Research Currently Online:
- Galaxy Properties from a Diameter-limited Catalog: My Ph.D. Thesis, this project involved the investigation of internal extinction in galaxies using (in part) a catalog of 217,768 galaxies pulled from the APS Catalog of the POSS I. This is a diameter-limited (at 10 arcseconds) catalog of galaxies on POSS I plates within 30 degrees of the North Galactic Pole (NGP).
- MAPS-NGP Catalog: The MAPS-NGP catalog is my catalog of 217,768 galaxies in the 1/12 of the sky around of North Galactic Pole. An electronic version can be freely downloaded from my Ph.D. homepage.
- Galaxy Alignments in the Pisces-Perseus Supercluster - Revisited (with Greg Aldering): This project was an investigation into the possibility of various kinds of galaxy alignments in the Pisces-Perseus Supercluster using images from 1400 galaxies. The results indicate a possibility that weak alignments of a three sorts may be present.
- MAPS-PP Catalog: The electronic version of my catalog of 1400 galaxies in the Pisces-Perseus Supercluster with accurately measured position angles and ellipticities is now available online.

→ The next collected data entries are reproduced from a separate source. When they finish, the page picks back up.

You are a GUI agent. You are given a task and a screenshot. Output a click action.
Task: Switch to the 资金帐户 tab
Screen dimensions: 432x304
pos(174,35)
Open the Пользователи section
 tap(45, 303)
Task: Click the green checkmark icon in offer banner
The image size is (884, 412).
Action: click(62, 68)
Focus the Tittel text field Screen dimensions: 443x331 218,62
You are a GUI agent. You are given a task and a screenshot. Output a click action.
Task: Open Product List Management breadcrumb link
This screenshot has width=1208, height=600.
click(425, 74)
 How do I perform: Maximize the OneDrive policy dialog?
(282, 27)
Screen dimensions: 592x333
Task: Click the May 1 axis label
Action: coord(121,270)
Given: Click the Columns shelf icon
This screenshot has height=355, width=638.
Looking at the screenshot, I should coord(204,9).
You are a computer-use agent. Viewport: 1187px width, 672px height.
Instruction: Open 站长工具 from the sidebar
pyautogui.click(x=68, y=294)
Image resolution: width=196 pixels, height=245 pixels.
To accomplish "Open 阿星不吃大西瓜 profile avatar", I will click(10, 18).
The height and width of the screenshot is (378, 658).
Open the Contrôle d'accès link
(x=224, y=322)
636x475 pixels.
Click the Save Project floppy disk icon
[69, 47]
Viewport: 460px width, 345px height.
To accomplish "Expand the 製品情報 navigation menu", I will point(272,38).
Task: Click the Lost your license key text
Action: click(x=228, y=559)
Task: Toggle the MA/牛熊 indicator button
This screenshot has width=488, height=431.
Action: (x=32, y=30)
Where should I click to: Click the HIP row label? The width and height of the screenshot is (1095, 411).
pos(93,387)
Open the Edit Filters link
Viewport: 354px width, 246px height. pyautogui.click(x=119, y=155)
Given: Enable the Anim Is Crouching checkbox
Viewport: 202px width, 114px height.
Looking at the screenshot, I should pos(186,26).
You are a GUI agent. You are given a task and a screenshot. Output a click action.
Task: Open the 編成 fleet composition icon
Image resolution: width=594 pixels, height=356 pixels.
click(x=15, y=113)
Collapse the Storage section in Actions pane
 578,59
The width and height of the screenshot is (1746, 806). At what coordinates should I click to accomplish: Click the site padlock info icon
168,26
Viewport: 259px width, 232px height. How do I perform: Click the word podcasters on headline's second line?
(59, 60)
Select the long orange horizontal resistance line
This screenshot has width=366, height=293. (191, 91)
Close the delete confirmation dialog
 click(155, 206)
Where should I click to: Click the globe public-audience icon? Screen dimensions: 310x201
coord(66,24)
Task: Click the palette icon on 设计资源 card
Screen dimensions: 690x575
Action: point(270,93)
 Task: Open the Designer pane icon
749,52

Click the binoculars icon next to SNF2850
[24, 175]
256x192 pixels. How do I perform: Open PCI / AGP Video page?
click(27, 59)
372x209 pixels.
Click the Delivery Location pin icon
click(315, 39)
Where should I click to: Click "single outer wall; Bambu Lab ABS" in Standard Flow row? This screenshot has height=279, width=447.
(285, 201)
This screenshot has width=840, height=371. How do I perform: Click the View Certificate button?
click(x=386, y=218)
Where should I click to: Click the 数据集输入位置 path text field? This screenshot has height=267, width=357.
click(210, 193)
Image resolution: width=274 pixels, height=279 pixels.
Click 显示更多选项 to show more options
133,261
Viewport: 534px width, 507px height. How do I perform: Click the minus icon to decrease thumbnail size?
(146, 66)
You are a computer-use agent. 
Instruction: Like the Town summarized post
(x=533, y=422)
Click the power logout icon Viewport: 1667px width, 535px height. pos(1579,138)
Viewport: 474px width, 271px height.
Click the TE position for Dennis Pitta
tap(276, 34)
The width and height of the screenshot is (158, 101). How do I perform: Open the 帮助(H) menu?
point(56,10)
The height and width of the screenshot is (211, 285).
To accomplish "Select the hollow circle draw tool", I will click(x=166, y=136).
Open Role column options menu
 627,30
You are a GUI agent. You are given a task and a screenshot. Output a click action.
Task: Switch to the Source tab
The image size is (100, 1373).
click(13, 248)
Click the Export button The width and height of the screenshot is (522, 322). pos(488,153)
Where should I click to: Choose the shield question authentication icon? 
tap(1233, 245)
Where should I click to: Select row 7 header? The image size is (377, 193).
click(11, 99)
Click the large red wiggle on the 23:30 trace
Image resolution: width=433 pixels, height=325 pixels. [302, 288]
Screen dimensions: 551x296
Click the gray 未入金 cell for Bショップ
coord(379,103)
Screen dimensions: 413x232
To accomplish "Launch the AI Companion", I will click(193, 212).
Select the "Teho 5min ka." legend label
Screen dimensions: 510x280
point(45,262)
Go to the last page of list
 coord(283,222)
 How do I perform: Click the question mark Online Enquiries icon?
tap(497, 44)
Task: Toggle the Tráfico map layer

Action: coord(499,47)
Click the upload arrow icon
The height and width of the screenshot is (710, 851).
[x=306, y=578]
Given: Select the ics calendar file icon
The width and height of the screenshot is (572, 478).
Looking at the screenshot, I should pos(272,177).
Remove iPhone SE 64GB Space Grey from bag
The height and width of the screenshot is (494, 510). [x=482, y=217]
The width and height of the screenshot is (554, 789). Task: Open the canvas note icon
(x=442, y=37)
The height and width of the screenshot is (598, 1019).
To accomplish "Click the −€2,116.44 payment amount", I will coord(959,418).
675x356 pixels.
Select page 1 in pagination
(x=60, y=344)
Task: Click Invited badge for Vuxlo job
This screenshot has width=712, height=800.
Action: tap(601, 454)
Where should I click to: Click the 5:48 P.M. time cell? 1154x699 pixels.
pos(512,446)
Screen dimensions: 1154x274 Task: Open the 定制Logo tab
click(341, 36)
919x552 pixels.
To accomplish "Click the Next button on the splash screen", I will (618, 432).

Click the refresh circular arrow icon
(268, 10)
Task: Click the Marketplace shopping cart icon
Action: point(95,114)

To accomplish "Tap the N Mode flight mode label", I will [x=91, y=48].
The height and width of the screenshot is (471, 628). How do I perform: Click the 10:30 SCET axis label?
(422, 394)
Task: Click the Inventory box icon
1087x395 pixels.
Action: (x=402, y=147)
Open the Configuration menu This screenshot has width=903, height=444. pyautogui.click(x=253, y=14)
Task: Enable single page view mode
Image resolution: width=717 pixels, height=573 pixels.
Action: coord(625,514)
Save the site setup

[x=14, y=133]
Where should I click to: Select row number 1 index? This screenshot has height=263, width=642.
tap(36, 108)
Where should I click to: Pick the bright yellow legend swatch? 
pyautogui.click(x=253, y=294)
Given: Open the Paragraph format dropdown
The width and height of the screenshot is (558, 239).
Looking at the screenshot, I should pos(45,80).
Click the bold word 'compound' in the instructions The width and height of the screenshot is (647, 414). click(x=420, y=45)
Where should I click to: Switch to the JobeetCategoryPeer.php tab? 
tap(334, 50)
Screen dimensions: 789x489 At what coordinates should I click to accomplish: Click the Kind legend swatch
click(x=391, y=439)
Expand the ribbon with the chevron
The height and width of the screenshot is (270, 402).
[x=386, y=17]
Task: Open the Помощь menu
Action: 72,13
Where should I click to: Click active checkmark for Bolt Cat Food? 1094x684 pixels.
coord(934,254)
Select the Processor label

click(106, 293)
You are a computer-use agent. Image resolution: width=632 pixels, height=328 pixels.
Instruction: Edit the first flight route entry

- Over a Quarter Million Galaxies at the North Galactic Pole (with Roberta Humphreys): This is the WWW version of the poster paper we presented at the Summer 1998 AAS Meeting (in San Diego, CA). We have shown that biases in previous galaxy catalogs have led to an erroneous determination that galaxies are 'optically thick'. We have used the APS galaxy diameters for ZCAT galaxies in the NGP region to show that in fact galaxies are at least somewhat optically thin. While not a surprising result, we believe we have resolved some rather serious problems with previous determinations of the internal extinction of galaxies.